## DATA

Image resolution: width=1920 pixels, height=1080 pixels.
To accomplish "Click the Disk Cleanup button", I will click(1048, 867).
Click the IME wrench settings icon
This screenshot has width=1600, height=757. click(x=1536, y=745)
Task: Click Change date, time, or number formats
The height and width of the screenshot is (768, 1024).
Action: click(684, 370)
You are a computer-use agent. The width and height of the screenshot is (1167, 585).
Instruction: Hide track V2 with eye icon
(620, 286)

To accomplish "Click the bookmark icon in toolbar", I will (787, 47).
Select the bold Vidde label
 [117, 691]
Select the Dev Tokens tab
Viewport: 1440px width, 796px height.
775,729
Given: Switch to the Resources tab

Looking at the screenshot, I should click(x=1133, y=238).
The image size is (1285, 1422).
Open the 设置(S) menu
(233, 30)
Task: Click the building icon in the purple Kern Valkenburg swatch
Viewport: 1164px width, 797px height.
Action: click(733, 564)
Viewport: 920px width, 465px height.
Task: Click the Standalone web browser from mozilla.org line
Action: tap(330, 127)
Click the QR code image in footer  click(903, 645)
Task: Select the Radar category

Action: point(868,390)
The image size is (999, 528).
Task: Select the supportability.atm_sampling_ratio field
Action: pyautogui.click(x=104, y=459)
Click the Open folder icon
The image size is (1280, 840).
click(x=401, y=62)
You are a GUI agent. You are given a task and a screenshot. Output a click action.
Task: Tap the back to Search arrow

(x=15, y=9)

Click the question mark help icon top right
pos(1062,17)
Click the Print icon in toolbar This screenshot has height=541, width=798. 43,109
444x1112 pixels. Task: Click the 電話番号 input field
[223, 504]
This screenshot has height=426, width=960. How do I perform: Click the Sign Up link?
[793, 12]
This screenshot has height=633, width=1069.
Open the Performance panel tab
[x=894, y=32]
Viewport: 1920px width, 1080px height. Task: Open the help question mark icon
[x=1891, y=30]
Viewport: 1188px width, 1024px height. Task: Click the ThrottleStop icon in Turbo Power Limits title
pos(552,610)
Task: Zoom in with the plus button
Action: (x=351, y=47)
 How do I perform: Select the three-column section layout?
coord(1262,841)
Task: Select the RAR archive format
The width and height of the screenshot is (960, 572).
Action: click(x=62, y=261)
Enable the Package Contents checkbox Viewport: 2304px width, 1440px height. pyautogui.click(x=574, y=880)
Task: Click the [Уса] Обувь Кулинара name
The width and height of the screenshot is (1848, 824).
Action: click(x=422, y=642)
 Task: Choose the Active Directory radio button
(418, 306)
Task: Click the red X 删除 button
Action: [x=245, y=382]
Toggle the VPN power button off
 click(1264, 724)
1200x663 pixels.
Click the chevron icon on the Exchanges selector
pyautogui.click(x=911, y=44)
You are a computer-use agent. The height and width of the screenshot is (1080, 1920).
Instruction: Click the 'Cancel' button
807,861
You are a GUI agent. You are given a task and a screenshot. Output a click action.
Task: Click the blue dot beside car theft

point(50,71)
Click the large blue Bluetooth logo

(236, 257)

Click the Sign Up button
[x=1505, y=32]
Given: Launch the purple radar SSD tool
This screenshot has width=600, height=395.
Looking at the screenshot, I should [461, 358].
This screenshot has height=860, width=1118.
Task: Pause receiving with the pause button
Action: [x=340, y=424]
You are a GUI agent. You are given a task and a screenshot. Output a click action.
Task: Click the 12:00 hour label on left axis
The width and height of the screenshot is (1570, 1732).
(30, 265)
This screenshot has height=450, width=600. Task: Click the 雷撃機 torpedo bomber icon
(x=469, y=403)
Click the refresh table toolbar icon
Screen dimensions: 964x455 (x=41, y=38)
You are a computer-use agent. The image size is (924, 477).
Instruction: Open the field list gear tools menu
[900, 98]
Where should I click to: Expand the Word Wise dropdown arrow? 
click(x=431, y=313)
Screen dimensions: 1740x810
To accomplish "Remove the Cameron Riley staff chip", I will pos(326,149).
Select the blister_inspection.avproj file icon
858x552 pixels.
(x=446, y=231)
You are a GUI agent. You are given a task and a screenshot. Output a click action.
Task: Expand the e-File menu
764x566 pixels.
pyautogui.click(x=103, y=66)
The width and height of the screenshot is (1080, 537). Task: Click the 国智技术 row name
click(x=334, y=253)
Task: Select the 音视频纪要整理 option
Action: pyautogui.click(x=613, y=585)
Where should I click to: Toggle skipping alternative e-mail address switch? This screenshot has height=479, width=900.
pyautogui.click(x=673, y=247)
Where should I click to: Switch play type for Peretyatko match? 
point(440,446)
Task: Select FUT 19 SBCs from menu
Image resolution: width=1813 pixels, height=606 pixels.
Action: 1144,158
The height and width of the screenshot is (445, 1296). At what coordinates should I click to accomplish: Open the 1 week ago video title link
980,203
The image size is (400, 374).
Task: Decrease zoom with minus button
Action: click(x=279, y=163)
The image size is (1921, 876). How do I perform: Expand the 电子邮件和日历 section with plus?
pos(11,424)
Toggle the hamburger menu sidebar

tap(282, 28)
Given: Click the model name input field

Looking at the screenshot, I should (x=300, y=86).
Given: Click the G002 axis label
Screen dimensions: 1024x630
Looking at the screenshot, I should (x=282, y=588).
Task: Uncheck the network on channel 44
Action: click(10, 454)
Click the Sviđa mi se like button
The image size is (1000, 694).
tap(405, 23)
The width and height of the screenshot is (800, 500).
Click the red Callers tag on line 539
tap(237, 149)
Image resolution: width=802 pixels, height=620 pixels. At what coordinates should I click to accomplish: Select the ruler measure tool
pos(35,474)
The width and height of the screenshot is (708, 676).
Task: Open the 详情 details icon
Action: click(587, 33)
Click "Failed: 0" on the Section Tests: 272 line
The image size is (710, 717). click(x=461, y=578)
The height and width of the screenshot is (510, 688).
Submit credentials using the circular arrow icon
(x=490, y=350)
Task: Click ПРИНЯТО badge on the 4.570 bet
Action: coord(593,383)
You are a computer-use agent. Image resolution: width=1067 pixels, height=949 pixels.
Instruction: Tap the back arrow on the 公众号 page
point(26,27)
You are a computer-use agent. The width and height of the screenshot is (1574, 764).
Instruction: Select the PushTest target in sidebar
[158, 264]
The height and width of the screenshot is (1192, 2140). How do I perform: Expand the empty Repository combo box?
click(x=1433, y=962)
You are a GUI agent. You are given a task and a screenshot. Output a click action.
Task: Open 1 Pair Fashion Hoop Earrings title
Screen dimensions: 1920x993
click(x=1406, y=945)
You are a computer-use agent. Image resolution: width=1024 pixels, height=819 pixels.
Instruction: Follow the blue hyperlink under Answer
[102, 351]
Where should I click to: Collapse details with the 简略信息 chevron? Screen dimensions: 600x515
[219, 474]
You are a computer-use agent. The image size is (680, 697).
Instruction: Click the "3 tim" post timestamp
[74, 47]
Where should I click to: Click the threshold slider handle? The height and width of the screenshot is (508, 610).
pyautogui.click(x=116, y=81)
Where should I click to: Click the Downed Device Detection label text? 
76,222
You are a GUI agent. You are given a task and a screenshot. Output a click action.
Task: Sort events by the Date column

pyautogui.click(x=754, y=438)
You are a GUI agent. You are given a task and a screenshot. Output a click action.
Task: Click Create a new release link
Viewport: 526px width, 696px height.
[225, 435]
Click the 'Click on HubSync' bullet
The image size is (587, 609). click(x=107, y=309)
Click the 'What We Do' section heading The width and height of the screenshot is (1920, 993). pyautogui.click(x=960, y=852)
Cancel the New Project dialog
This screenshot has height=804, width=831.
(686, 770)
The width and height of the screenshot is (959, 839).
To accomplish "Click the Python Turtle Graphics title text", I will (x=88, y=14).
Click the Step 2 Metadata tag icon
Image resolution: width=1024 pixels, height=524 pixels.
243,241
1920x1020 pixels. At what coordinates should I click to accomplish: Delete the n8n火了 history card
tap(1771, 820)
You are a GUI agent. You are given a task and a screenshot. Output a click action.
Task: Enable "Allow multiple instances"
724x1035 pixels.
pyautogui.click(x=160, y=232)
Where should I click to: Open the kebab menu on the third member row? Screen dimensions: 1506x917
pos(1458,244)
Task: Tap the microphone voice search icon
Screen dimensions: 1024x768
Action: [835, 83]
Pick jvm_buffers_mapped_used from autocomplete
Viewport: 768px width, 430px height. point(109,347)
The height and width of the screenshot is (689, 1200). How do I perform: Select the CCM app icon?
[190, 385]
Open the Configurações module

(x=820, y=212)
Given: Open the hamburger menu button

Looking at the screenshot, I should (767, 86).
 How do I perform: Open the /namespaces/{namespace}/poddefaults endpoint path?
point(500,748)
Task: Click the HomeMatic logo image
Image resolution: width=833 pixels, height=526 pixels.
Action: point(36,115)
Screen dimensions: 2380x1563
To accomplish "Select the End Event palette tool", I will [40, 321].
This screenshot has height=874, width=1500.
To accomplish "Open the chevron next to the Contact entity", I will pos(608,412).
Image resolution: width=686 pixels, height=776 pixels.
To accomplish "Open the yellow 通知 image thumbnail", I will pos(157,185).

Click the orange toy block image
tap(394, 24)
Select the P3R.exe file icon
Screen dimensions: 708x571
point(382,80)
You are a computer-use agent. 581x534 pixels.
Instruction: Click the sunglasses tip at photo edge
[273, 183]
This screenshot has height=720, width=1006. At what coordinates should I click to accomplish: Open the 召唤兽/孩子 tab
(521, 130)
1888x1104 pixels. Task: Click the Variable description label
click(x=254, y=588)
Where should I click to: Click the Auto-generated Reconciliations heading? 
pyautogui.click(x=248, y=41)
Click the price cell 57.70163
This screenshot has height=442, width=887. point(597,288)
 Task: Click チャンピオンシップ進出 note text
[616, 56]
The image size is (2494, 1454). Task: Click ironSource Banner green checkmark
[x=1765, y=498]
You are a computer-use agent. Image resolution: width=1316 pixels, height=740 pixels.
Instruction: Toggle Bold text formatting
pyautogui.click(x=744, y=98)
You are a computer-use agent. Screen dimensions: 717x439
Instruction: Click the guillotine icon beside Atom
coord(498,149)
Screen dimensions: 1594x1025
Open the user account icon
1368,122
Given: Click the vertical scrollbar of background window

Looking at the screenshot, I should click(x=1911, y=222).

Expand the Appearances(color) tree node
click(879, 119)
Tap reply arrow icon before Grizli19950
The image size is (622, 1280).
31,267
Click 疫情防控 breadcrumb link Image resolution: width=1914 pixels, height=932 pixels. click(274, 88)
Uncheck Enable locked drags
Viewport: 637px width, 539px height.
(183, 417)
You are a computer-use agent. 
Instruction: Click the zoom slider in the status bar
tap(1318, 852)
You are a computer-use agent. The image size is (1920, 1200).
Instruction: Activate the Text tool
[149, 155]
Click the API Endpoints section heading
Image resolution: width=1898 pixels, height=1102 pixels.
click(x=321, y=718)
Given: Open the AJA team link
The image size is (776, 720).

## CHALLENGE
Filter the records above, keeping every line that contains the string "toolbar", and copy those lines. Treat uppercase and lowercase letters as different.

## THE OUTPUT
To accomplish "Click the bookmark icon in toolbar", I will (787, 47).
Click the Print icon in toolbar This screenshot has height=541, width=798. 43,109
Click the refresh table toolbar icon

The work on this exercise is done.